## Part 1:

Data Preparation

In [1]:
import pandas as pd
import numpy as np
pd.set_option("display.max_rows", None, "display.max_columns", None)

#I want to look at the games sold in 2019 and then match it with the Steam reviews
#to see if the top selling games are in fact positively received by gamers.
#I will also do sentiment analysis on the reviews texts to see how positively gamers praised these games
#and what do gamers say about the worst games.

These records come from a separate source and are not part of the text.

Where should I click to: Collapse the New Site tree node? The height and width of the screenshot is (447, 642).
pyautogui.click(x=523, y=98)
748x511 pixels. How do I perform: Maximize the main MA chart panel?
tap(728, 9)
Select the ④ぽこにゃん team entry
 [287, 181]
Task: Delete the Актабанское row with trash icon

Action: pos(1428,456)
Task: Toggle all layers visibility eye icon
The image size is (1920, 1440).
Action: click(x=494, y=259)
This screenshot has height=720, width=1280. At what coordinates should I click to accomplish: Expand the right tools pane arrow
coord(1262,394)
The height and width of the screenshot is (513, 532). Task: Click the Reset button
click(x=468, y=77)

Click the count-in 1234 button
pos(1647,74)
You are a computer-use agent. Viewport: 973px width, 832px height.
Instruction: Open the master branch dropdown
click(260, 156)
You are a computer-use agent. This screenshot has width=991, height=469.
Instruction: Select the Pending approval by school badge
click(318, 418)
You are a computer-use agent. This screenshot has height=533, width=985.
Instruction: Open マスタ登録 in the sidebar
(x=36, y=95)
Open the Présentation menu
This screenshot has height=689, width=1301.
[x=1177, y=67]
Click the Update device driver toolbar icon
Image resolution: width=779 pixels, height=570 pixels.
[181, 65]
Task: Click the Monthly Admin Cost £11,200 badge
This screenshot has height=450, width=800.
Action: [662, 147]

game_sales= pd.read_csv('vgchartz-7_7_2020.csv')
#print(game_sales.head())
game_sales= game_sales.drop(columns=['Unnamed: 0', 'vg_score','img','na_sales','jp_sales','pal_sales','other_sales','last_update', 'publisher','developer','user_score','critic_score','total_shipped','total_sales','genre']).rename(columns={
                                                                                     'release_date':'release date'}).fillna(np.nan).replace(np.nan,'Data not available')
game_sales_pc= game_sales[game_sales['console']== 'PC'].reset_index().drop(columns='index')
game_sales_pc['title']= game_sales_pc['title'].str.lower().replace(u'(\N{COPYRIGHT SIGN}|\N{TRADE MARK SIGN}|\N{REGISTERED SIGN})','', regex=True)
game_sales_pc['title']= game_sales_pc['title'].replace("[^A-Za-z\s]*","", regex=True)

reviews_2019= pd.read_csv('steam_reviews.csv')
reviews_2019['title']= reviews_2019['title'].str.lower().replace(u'(\N{COPYRIGHT SIGN}|\N{TRADE MARK SIGN}|\N{REGISTERED SIGN})','', regex=True)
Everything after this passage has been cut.